### [Instructions to follow]
Return the data below exactly, but only from the line containing "Task: Open the cPanel home grid icon" through the line containing "Select the CDA SLAMMERS FC G08 CRUZ cell", with both of those lines included.

──────── Source data ────────

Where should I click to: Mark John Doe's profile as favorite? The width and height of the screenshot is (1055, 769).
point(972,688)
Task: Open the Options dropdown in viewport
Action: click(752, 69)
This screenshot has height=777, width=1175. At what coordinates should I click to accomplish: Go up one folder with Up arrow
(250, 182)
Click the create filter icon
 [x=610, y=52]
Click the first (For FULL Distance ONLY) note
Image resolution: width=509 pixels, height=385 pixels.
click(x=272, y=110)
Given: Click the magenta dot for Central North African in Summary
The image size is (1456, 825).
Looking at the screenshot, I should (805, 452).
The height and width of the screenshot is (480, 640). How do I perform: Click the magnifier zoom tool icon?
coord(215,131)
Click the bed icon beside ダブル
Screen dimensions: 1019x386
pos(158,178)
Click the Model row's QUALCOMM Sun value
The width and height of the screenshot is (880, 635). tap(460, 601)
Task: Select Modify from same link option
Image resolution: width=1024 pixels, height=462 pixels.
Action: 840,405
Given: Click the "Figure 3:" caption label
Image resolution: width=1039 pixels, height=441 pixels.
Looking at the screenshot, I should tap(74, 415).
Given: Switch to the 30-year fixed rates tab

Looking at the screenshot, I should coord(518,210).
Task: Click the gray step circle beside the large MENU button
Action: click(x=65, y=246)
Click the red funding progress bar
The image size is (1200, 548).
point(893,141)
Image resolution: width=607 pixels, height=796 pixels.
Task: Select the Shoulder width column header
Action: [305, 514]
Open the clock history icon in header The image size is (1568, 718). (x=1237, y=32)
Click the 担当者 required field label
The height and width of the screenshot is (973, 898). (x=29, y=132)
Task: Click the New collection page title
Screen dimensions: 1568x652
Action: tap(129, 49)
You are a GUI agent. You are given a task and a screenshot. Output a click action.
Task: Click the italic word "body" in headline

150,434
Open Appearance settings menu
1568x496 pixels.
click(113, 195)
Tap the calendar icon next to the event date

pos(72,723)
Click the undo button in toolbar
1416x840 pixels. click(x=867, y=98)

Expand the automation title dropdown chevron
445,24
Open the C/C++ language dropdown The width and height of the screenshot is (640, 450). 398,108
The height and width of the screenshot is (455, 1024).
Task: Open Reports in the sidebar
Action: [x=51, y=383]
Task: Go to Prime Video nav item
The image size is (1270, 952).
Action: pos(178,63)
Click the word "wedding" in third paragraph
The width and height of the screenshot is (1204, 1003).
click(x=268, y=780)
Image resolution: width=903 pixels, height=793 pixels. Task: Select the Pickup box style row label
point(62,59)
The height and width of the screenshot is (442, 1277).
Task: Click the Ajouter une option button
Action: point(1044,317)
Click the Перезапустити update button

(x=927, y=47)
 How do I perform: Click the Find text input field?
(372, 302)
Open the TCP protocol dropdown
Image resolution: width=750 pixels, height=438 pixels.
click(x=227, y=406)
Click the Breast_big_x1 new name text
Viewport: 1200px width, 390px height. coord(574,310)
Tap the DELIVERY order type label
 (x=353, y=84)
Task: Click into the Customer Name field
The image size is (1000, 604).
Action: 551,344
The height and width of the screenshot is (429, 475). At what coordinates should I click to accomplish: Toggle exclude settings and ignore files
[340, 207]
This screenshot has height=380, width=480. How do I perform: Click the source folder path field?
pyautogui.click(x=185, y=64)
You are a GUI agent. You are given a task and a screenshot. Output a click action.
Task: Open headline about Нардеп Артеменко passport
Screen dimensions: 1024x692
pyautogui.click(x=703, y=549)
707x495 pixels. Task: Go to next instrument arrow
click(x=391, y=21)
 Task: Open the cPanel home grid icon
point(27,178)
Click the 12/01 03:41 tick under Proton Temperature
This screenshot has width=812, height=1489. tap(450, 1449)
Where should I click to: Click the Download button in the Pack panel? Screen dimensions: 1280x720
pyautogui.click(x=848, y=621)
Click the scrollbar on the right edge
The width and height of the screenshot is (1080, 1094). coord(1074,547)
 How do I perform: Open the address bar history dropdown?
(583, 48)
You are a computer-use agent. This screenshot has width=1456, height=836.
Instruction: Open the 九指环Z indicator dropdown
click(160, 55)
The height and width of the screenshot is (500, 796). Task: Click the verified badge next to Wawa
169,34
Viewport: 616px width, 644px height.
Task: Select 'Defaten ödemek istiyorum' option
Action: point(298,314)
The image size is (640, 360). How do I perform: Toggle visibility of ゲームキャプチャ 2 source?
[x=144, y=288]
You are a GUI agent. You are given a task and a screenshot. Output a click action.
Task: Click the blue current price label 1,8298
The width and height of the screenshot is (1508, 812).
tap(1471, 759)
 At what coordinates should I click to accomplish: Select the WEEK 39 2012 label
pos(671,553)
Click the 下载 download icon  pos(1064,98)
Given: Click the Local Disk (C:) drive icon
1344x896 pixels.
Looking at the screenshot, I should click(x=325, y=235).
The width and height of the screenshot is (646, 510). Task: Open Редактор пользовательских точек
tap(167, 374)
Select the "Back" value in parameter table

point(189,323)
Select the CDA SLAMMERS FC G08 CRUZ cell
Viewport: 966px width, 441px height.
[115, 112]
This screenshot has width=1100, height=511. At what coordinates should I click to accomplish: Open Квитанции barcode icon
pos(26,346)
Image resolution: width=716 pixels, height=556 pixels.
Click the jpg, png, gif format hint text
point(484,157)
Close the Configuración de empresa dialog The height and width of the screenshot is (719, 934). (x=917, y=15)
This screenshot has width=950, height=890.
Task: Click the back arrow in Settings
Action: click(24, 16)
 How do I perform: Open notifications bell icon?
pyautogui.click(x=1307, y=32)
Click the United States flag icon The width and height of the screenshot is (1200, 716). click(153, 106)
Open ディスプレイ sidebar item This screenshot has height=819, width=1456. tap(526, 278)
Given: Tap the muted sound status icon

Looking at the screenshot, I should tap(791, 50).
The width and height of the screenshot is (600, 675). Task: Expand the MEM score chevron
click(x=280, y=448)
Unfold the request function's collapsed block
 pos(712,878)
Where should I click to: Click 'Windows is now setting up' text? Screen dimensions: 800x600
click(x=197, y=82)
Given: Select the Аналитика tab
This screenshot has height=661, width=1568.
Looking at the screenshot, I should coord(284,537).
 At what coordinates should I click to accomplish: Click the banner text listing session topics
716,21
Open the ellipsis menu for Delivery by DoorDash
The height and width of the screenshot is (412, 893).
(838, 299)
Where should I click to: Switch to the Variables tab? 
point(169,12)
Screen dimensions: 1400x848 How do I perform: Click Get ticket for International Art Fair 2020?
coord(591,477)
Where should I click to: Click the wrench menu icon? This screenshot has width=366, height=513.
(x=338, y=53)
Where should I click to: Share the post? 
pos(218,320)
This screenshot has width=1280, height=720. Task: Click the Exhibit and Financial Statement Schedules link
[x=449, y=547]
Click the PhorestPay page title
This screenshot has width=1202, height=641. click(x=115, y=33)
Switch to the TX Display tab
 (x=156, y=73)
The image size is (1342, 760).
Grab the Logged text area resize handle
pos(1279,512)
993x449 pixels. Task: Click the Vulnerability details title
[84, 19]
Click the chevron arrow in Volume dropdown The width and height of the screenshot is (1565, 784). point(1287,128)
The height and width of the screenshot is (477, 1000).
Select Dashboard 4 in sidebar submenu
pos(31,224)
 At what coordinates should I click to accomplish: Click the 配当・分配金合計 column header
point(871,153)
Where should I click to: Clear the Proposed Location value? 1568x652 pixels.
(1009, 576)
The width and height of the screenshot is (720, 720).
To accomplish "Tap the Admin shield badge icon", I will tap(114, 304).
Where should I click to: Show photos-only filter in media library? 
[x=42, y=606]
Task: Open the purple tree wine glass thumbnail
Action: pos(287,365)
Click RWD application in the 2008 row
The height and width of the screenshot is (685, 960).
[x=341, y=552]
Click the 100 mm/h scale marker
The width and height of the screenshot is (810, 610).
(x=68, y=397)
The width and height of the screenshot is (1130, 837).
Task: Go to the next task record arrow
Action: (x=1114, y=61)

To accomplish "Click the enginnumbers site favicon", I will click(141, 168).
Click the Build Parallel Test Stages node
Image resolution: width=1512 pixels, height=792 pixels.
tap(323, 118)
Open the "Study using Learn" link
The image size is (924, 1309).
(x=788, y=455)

────────

### [Response area]
 Task: Open the cPanel home grid icon
point(27,178)
Click the 12/01 03:41 tick under Proton Temperature
This screenshot has width=812, height=1489. tap(450, 1449)
Where should I click to: Click the Download button in the Pack panel? Screen dimensions: 1280x720
pyautogui.click(x=848, y=621)
Click the scrollbar on the right edge
The width and height of the screenshot is (1080, 1094). coord(1074,547)
 How do I perform: Open the address bar history dropdown?
(583, 48)
You are a computer-use agent. This screenshot has width=1456, height=836.
Instruction: Open the 九指环Z indicator dropdown
click(160, 55)
The height and width of the screenshot is (500, 796). Task: Click the verified badge next to Wawa
169,34
Viewport: 616px width, 644px height.
Task: Select 'Defaten ödemek istiyorum' option
Action: point(298,314)
The image size is (640, 360). How do I perform: Toggle visibility of ゲームキャプチャ 2 source?
[x=144, y=288]
You are a GUI agent. You are given a task and a screenshot. Output a click action.
Task: Click the blue current price label 1,8298
The width and height of the screenshot is (1508, 812).
tap(1471, 759)
 At what coordinates should I click to accomplish: Select the WEEK 39 2012 label
pos(671,553)
Click the 下载 download icon  pos(1064,98)
Given: Click the Local Disk (C:) drive icon
1344x896 pixels.
Looking at the screenshot, I should click(x=325, y=235).
The width and height of the screenshot is (646, 510). Task: Open Редактор пользовательских точек
tap(167, 374)
Select the "Back" value in parameter table

point(189,323)
Select the CDA SLAMMERS FC G08 CRUZ cell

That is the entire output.